Słucham: W moich głośnikach nieodmiennie króluje opisywana w zeszłym miesiącu LEAH. Szczególnie utwór „Ocean” wrył mi się w mózg i teraz, chcąc nie chcąc, muszę go słuchać. Codziennie. Z resztą, utwór można usłyszeć tutaj http://leahmchenry.com/track/ocean. Jeśli komuś się nie podoba, to znaczy że prawdopodobnie nie ma uczuć. 
Ponadto – Malukah. Jej aranżacji zawsze warto jest posłuchać, zwłaszcza jeśli jest się fanem gier komputerowych.

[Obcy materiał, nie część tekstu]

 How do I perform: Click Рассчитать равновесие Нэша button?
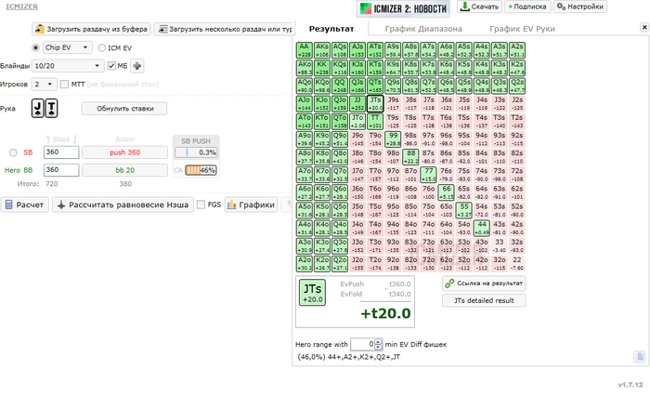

Gram: Jakiś czas temu zakończyłem przygodę z The Bureau: XCOM Declassified. Czytałem kilka recenzji tej gry i w większości recenzenci marudzili. A to że niedopracowana, a to że liniowa, a to że podobna do cyklu Mass Effect (swoją drogą też mi zarzut – Mass Effect to jedna z lepszych „growych” trylogii z jaką dane było mi się spotkać!). W tym kontekście muszę powiedzieć, że pozytywnie się rozczarowałem! Jasne, nie jest to może produkcja AAA z najwyższej półki, ale gra wiele nadrobiła tym, co dla mnie osobiście ma największe znaczenie – fabułą! Twist fabularny w drugiej połowie rozgrywki – palce lizać! J
W tej chwili pogrywam w Saints Row IV. Kompletnie nie znam poprzednich części, ale tak radosnej rozwałki dawno już nie widziałem na ekranie swojego komputera! Ta gra nie uznaje absolutnie żadnych granic absurdu i to jest właśnie jej siła. Ostatecznie trudno nie polubić produkcji, która chyba jako jedyna na świecie daje graczowi możliwość strzelania do kosmitów… dubstepem! J Tak tak, moi drodzy, to nie przelewki, ta muzyka bywa niebezpieczna!

Bonus: Lara, Taylor i MalukahFear Not This Night. Zdolne bestie…




…a oprócz tego, LEAH – I Fade. Chciałem tu wstawić utwór Ocean, niestety na YouTube go nie znalazłem. Karygodne niedopatrzenie. Ale I Fade też daje radę!